TUDO JUNTO E MISTURADO

Ela possuía um dom: afastava das pessoas qualquer tipo de tristeza, desde a leve e passageira até a profunda, abissal! Não havia encantamento, nem lugar específico ou ocasião adequada, isso apenas acontecia! Por um momento as pessoas sorriam e lembravam de como já haviam sido felizes, ainda que a tristeza as aguardasse à distância, escondida na próxima esquina. Ela não sabia o que era tristeza!

Ele também tinha um dom: o de sentir a tristeza de todos ao redor. Das mais insignificantes às monumentais! Seus olhos eram inchados de chorar pela mãe que perdeu o filho; o barbeiro que se feriu com a navalha; o empresário que perdeu dinheiro e o apaixonado que perdeu o sentido. Isso fazia dele o amigo ideal, sempre empático ao sofrimento alheio. Ele não sabia o que era alegria!

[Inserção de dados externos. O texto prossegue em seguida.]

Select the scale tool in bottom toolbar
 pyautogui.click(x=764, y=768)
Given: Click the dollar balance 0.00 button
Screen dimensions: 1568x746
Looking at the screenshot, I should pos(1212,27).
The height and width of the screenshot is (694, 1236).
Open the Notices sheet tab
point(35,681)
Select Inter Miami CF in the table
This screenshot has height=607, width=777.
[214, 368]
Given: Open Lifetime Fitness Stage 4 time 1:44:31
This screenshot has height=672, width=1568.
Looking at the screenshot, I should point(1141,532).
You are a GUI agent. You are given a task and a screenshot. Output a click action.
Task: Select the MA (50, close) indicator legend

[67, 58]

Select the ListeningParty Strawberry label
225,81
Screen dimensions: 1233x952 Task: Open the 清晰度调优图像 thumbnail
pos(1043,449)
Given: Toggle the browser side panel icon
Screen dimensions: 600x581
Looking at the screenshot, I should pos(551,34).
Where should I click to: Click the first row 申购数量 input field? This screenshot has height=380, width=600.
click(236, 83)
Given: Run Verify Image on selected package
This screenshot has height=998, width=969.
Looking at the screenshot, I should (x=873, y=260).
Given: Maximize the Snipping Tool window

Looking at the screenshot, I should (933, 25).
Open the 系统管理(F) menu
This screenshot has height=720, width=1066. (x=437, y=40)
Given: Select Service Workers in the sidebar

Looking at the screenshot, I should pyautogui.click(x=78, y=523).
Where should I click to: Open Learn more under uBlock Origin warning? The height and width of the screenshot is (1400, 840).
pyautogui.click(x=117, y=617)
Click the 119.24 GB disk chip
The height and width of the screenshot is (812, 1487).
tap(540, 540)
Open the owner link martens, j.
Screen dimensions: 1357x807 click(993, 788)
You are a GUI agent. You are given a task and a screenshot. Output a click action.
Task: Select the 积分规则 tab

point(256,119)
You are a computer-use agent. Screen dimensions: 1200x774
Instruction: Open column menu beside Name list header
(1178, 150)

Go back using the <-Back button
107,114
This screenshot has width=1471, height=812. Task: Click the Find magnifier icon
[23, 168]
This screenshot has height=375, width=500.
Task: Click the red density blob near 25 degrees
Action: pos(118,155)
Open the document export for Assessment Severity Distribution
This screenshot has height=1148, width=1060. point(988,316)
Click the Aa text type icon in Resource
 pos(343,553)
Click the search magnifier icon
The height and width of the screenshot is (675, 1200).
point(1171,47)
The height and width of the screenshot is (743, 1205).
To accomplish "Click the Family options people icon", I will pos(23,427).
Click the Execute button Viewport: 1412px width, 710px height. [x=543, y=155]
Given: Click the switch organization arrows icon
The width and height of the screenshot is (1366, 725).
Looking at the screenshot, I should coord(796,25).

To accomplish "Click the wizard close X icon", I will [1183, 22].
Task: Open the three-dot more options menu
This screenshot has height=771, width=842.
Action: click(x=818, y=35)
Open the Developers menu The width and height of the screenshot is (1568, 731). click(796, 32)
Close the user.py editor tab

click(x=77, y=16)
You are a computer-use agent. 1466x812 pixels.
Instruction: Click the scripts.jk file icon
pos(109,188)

Num domingo como outro qualquer, quando não se espera nada de novo, ele assentou no banco da praça e folheou o jornal. Queria saber como estavam as tragédias pelo mundo afora. Ela também saiu, leve como a brisa da tarde. Quem sabe poderia alegrar o mundo de alguém? Foi assim que se conheceram!

Enquanto lia o jornal recheado de grandes tragédias, percebeu que não estava mais tão triste como antes, e isso era perturbador! De repente estava sereno, quase menino, quase feliz! Alguma coisa estava errada! Ele dobrou calmamente o jornal e esperou pelo que viria. Não demorou muito e uma mulher de cabelos negros, saia branca e blusa grená veio em sua direção irradiando o que ele nunca teve, tudo que lhe faltava!

Enquanto aproximava, ela experimentou a tristeza. Não era um sentimento bom, mas, trazia certa sensação de completude, como se não fosse humana se não sofresse. A fonte dessa tristeza era um homem de meia idade assentado no banco, lendo jornal.

Eles não foram formalmente apresentados, ela apenas sentou ao seu lado, e com nostalgia começou a falar sobre a vida, as pessoas, o trabalho, o dia, e tantas outras rotinas e futilidades que enlaçam o ser humano.

Ele contou suas histórias; contos de Clarice Lispector; poemas de Adélia Prado; crônicas de Luiz Fernando Veríssimo e, de vez em quando parava de falar e apalpava os lábios, só para sentir o formato de um sorriso no rosto. Ele sorria como quem revela o maior dos segredos, como se jogasse fora o maior dos fardos.

No final da tarde, enquanto o sol recolhia e pintava de arrebol o horizonte, e as primeiras sombras saíam do abrigo, o vento frio esvoaçava pelos canteiros da praça as páginas soltas do jornal abandonado, marco de um fim, e de um recomeço!